仨老混蛋哪裏會想到眼前小子跑出去一趟,竟然弄回了個天子劍來,驚了一地眼珠子,再一問發生的事情,那更是驚的嘴巴老久都沒能合上。
“大人,您有必要這麽誇張嗎?不就是與陛下對陣廝殺一場嗎?”
好像又突然想起了什麽來,又趕緊解釋。
“您老可別以為俺與您老家中小十下棋輸得很慘,就以為俺會必輸,那是俺故意輸給小公子的。

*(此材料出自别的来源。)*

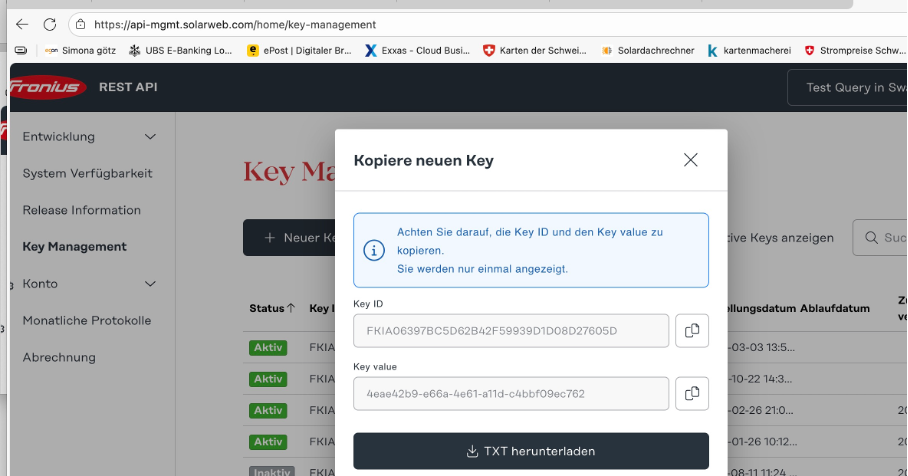Viewport: 908px width, 476px height.
Task: Select Monatliche Protokolle in sidebar
Action: 87,320
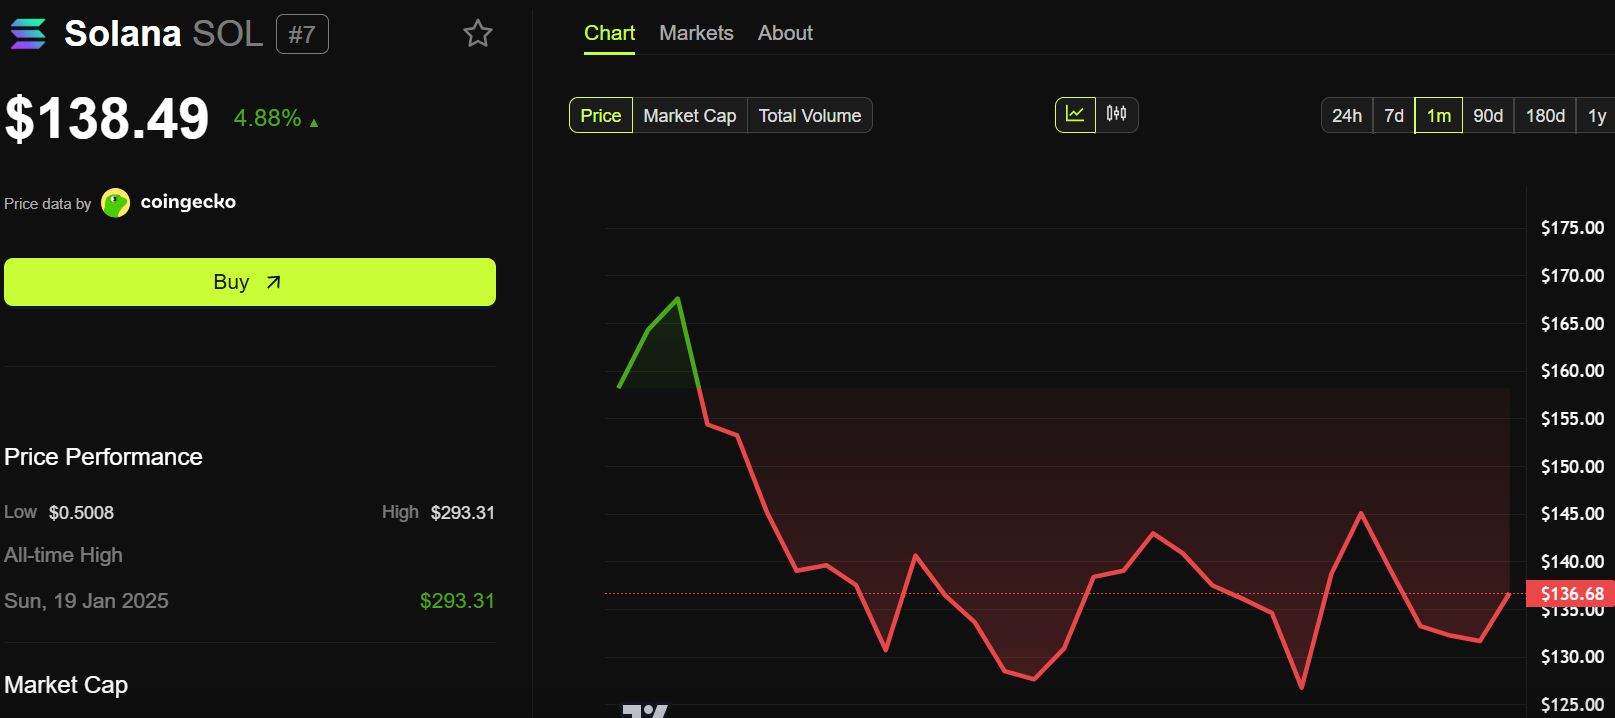Screen dimensions: 1615x718
Task: Set chart range to 7d
Action: click(x=1394, y=116)
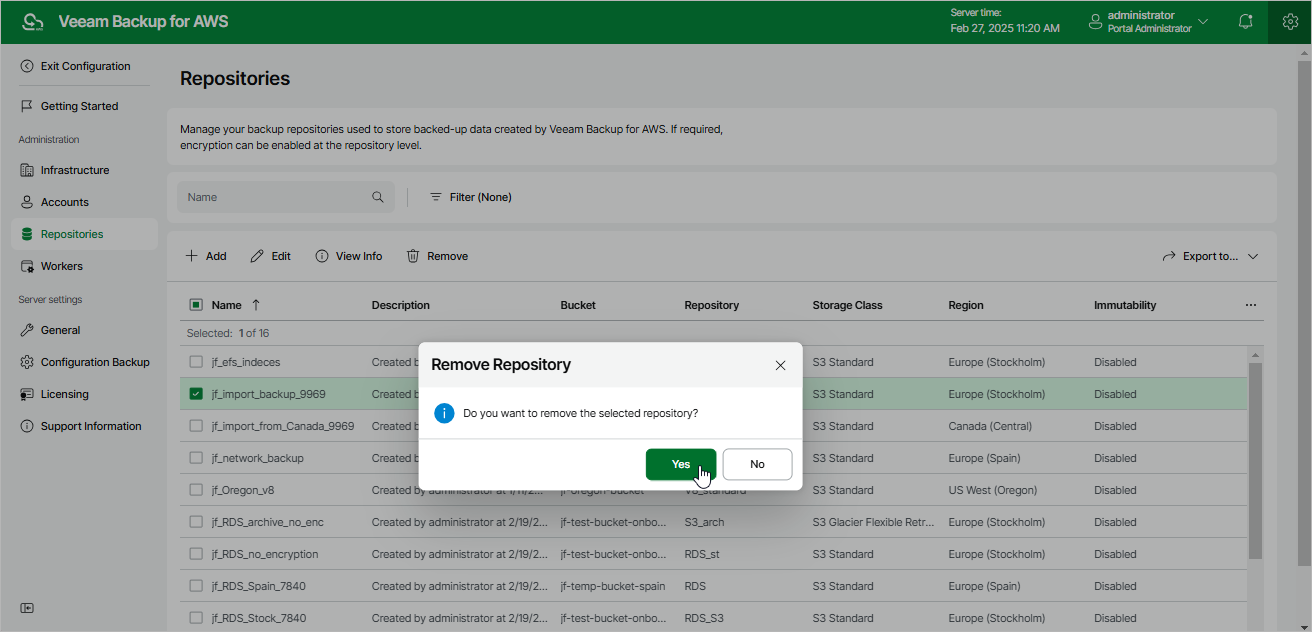
Task: Click No to cancel removal
Action: 757,464
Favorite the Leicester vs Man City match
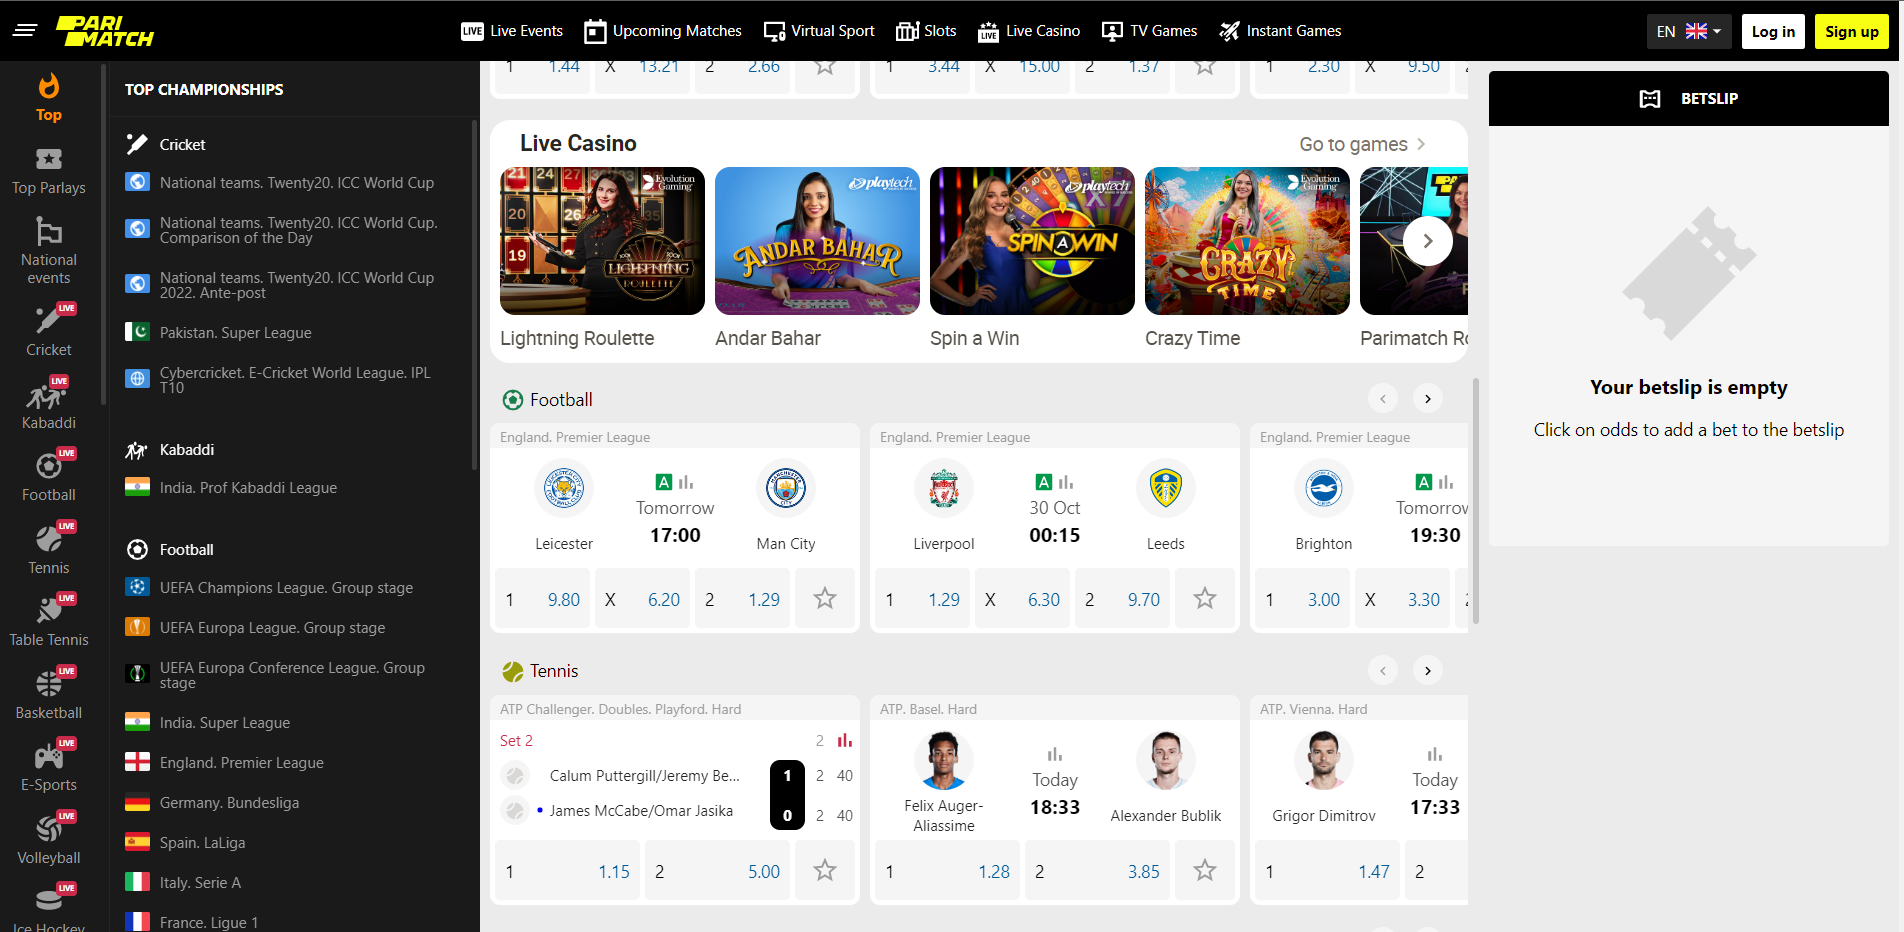Image resolution: width=1904 pixels, height=932 pixels. [x=824, y=599]
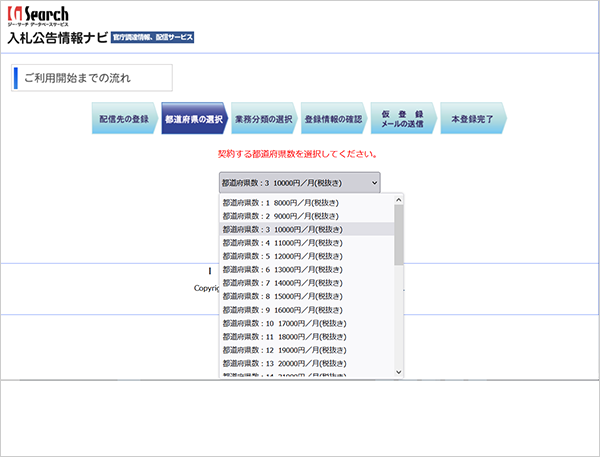Go to the 業務分類の選択 step
This screenshot has width=600, height=457.
pyautogui.click(x=264, y=118)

”
餘叢升狠狠瞪了他一眼,歎氣道:“你小子狠話都放出去了,那還能如何?這幾日趕緊將你那什麽沙盤整起來,別他娘地丟了老子的臉麵!”
劉衛民忙直起身,一臉肅然道:“大人放心,俺絕對將陛下殺得……那啥,絕不丟大人麵皮!”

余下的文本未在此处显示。